Source data:

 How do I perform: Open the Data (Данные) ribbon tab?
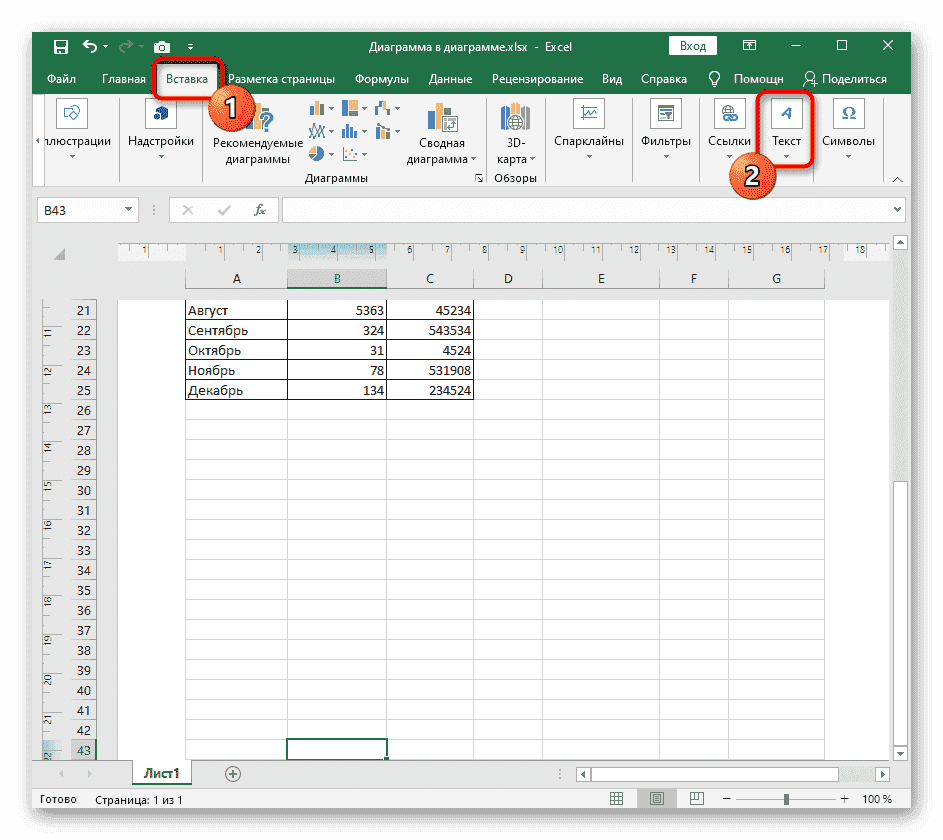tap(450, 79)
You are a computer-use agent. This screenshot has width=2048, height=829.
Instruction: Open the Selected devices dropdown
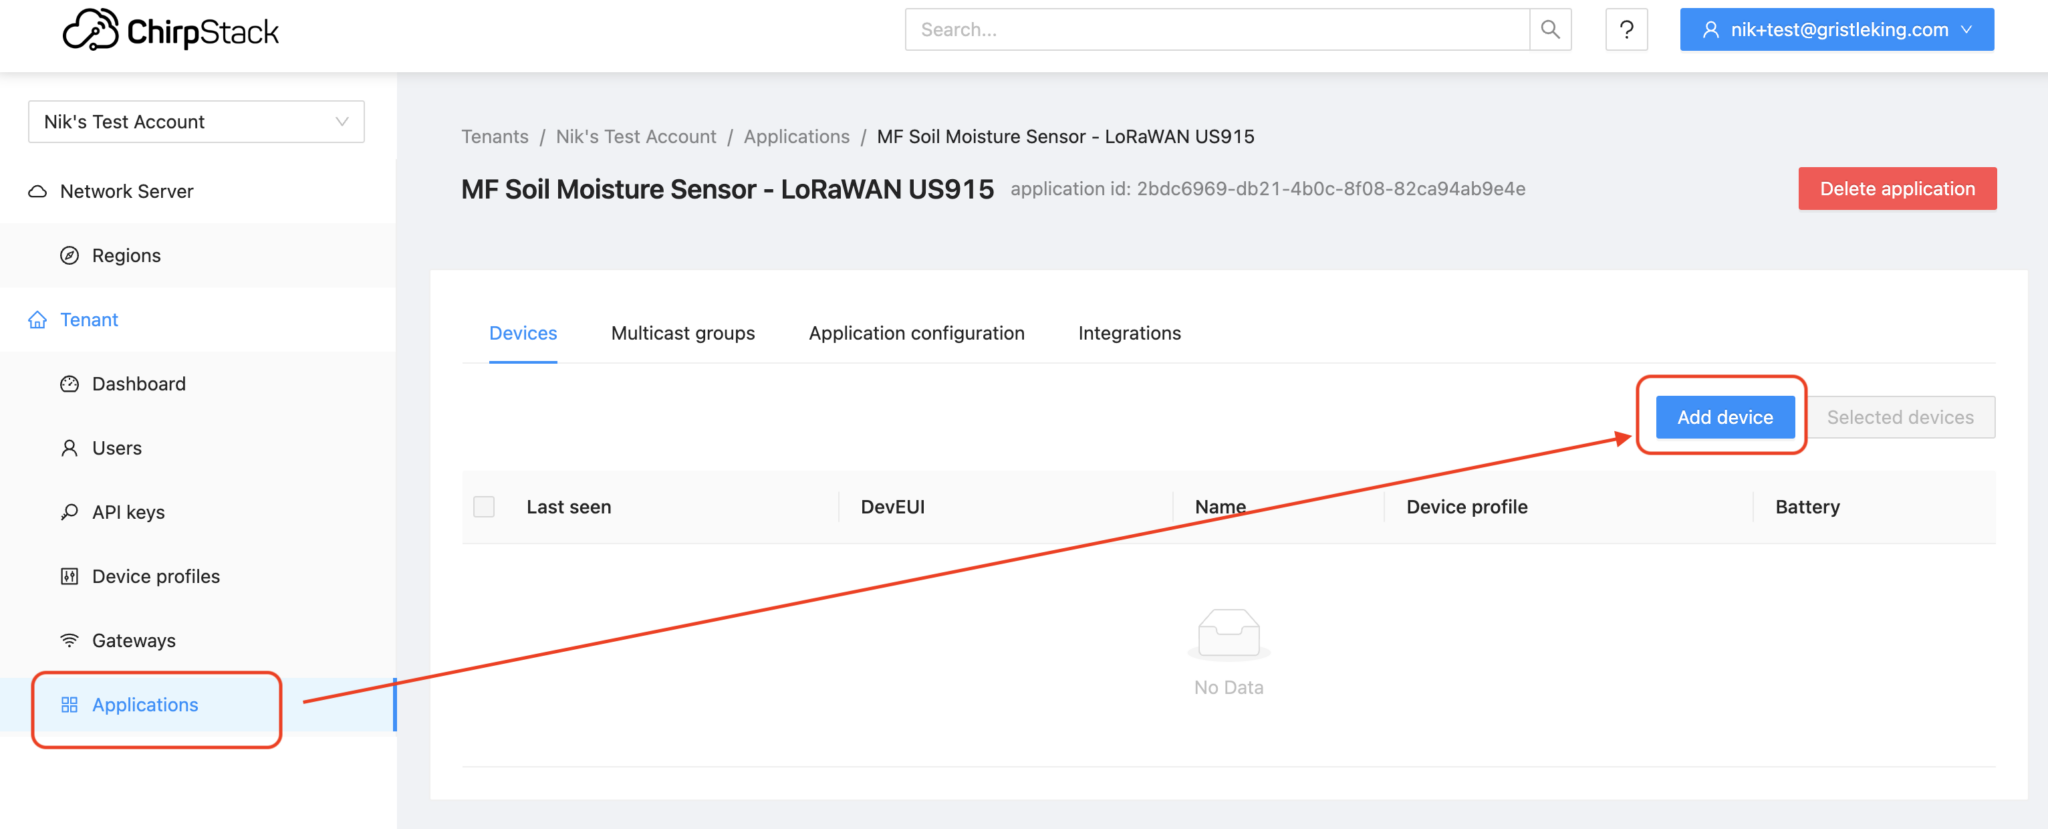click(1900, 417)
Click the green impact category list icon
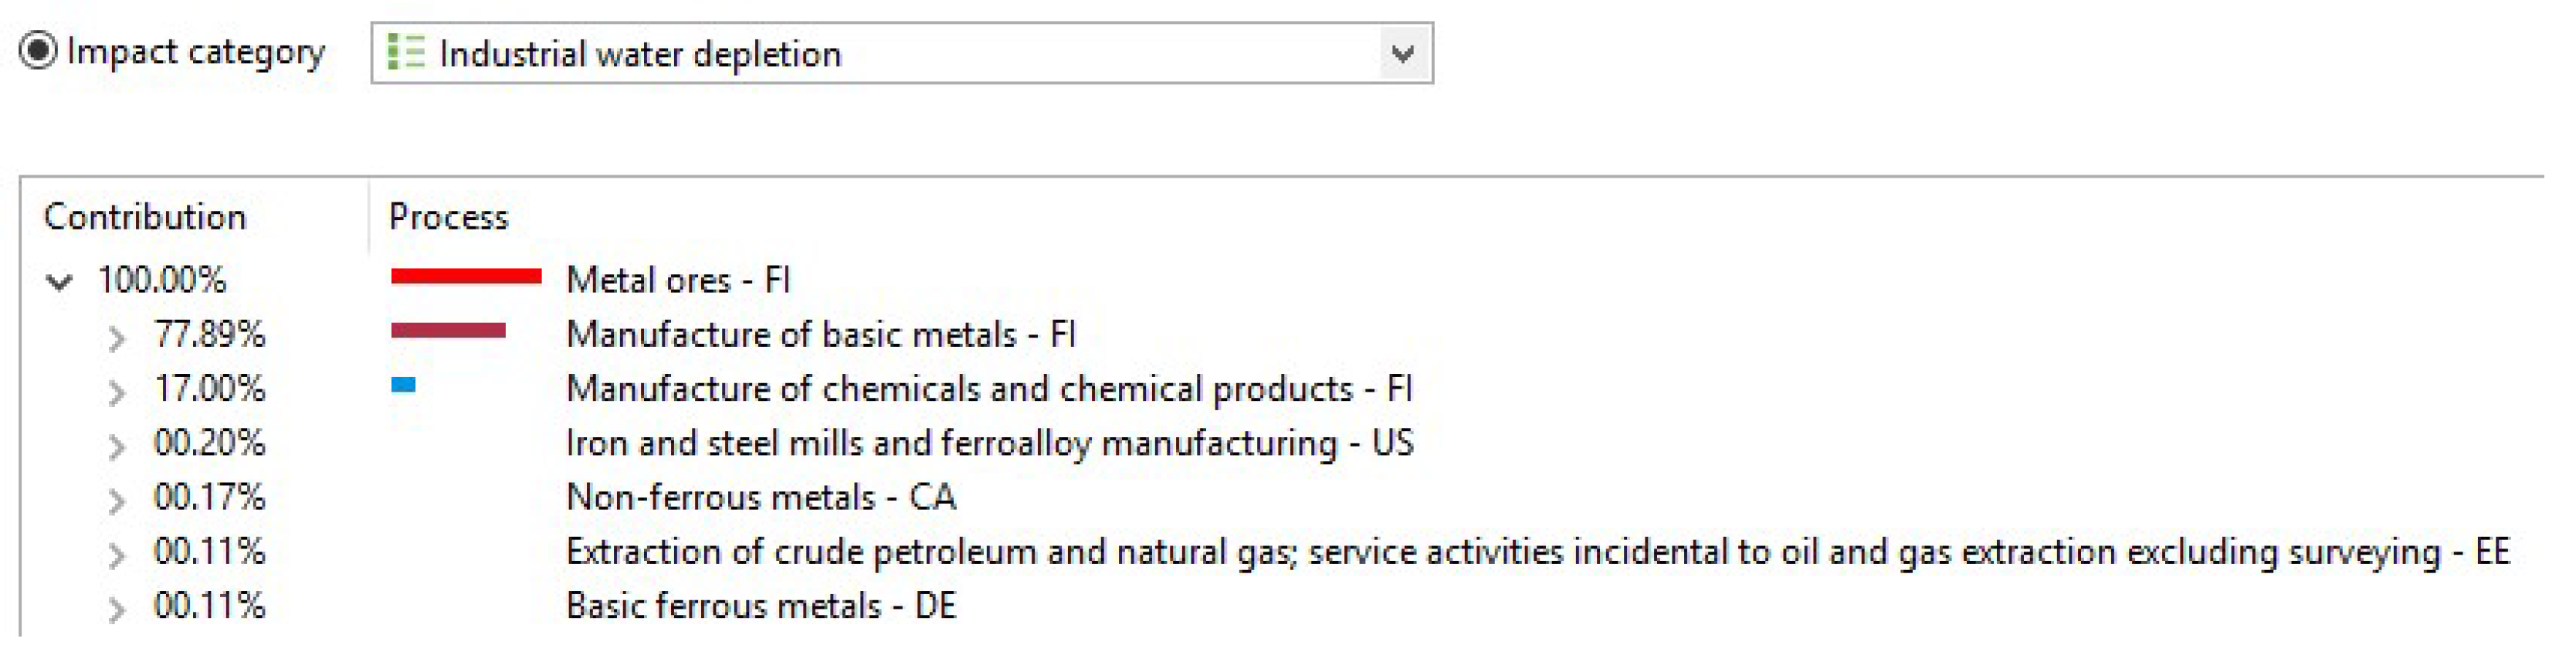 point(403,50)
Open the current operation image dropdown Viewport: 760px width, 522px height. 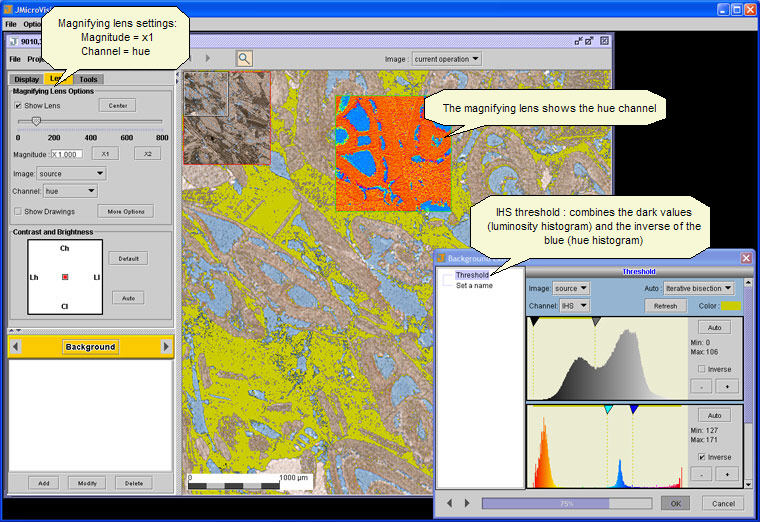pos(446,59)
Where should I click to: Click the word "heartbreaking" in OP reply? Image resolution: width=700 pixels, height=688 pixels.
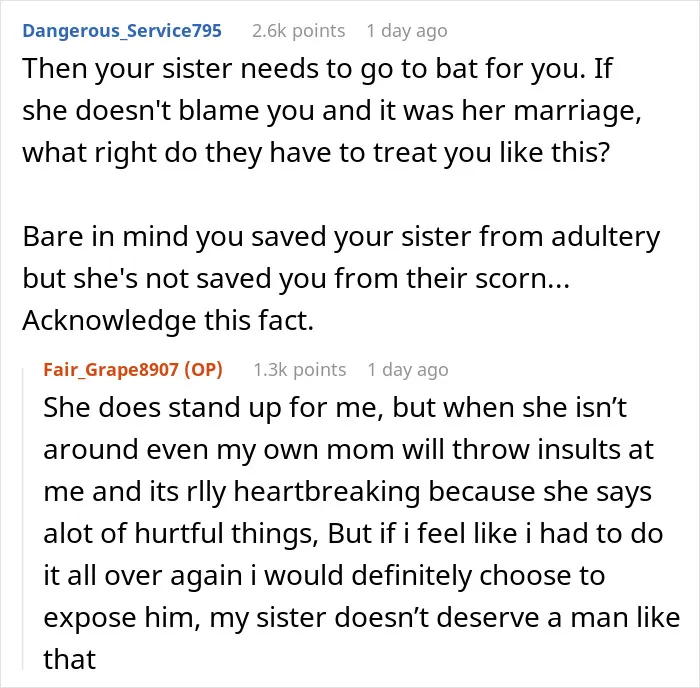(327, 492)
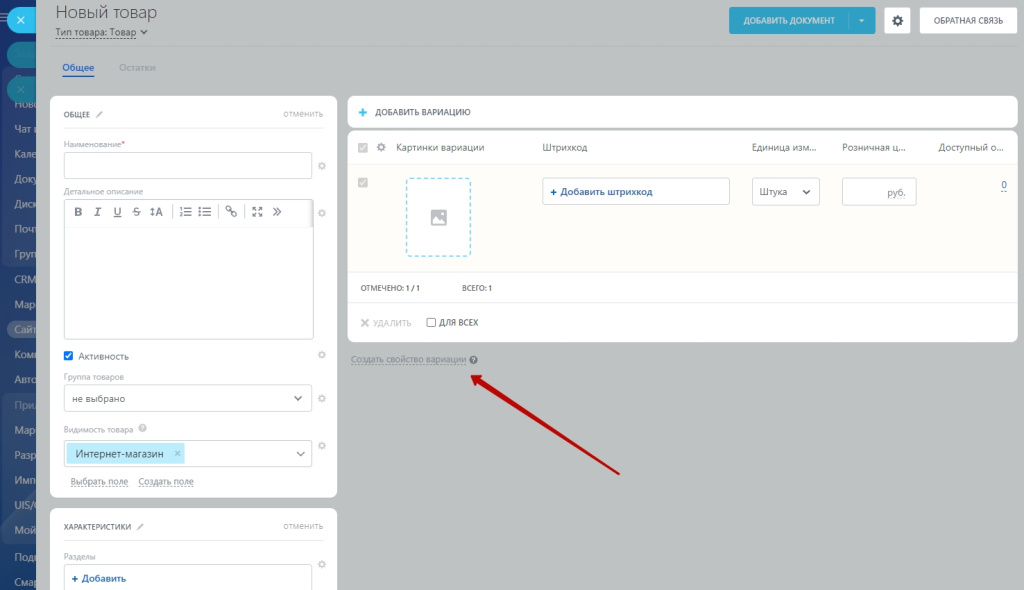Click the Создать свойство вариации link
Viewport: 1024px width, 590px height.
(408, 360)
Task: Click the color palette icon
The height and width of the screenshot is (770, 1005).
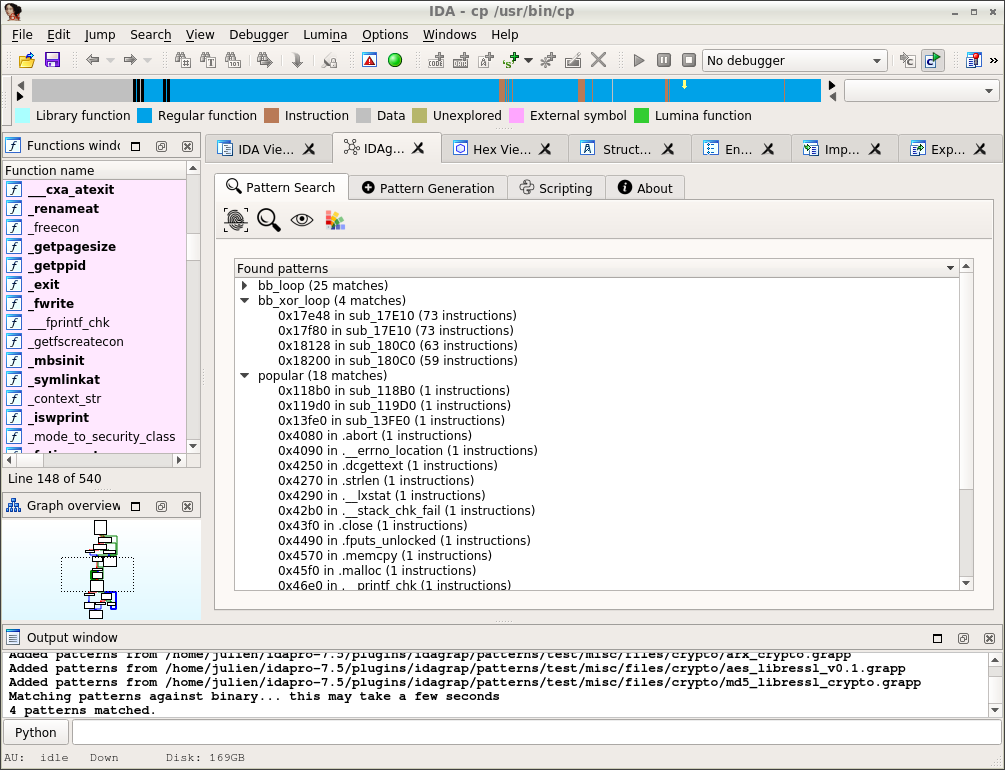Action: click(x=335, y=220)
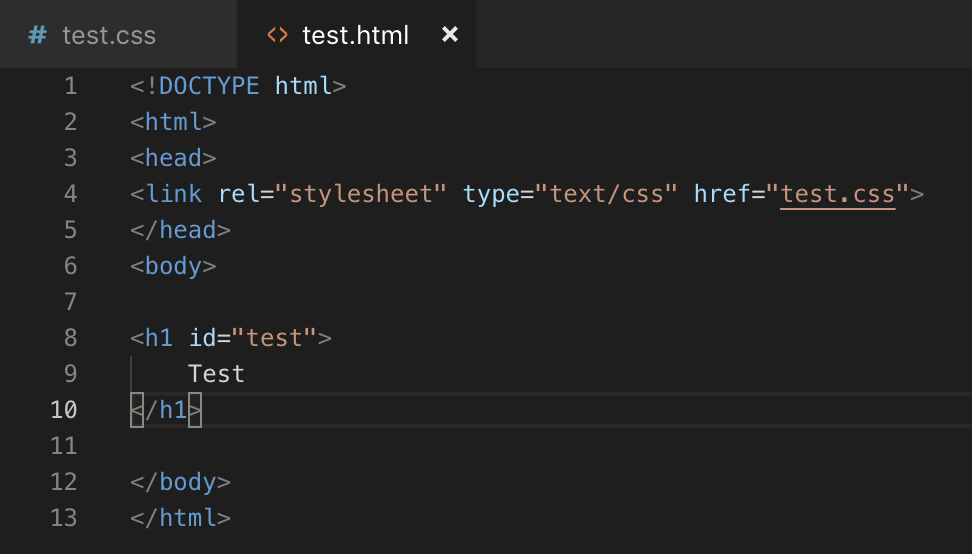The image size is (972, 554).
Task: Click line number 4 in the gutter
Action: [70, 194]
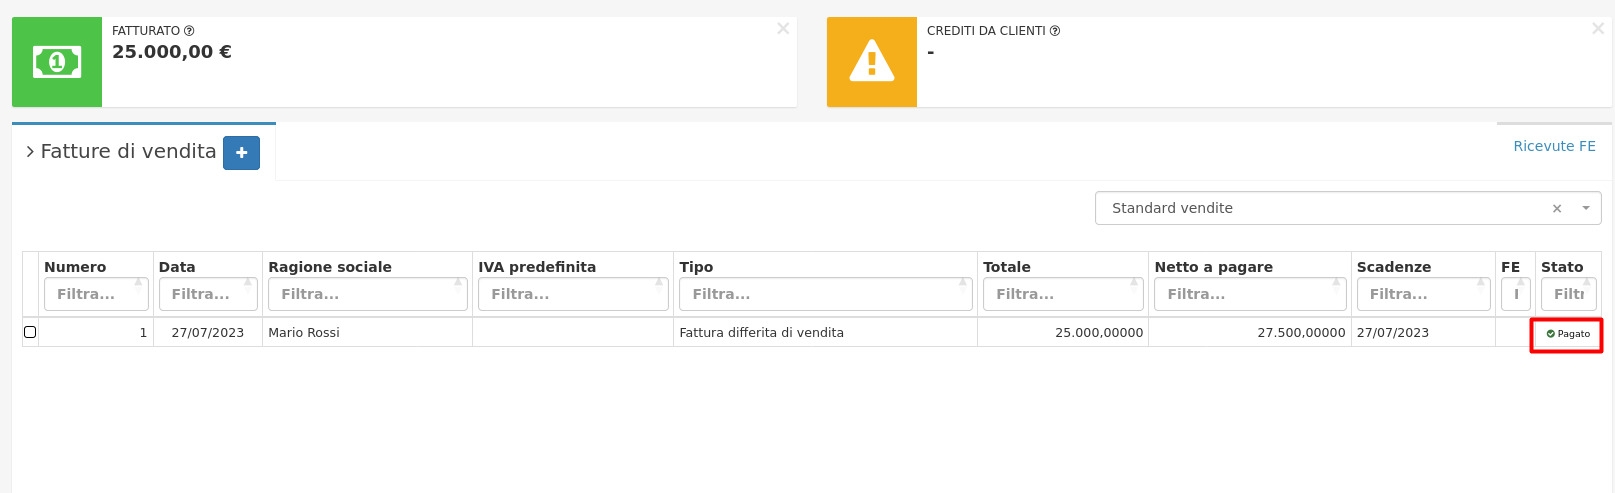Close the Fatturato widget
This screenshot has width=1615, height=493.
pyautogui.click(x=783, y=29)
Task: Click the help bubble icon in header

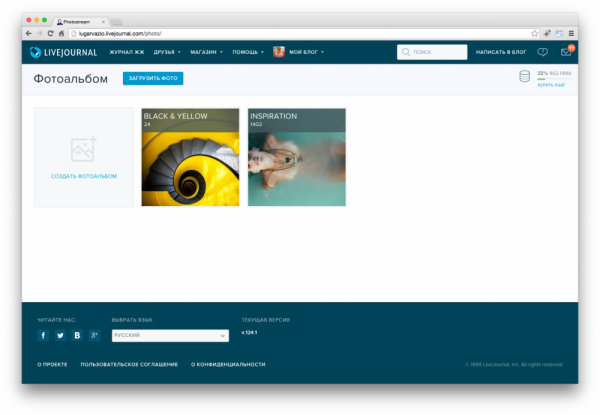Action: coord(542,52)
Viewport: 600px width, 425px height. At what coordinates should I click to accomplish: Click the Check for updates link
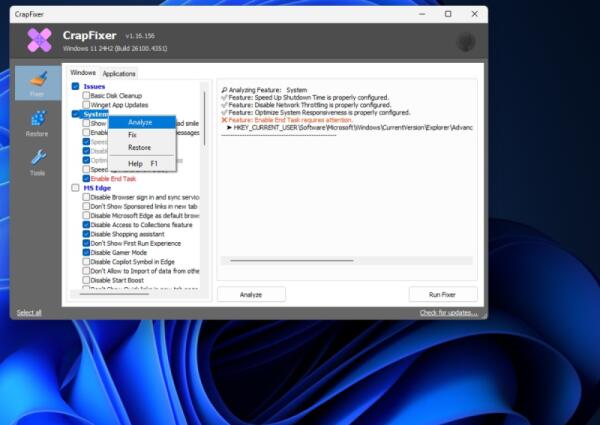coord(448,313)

Exercise directions: Please repeat, exactly as written, the lines in the records above, starting with the one that has "Where should I" and going on through the one that has "Task: Click the color palette icon". Pictures are to be left out.

Exercise response:
Where should I click to: Click the word "heartbreaking" in OP reply? Image resolution: width=700 pixels, height=688 pixels.
(327, 492)
Click the Создать свойство вариации link
Viewport: 1024px width, 590px height.
(408, 360)
Task: Click the color palette icon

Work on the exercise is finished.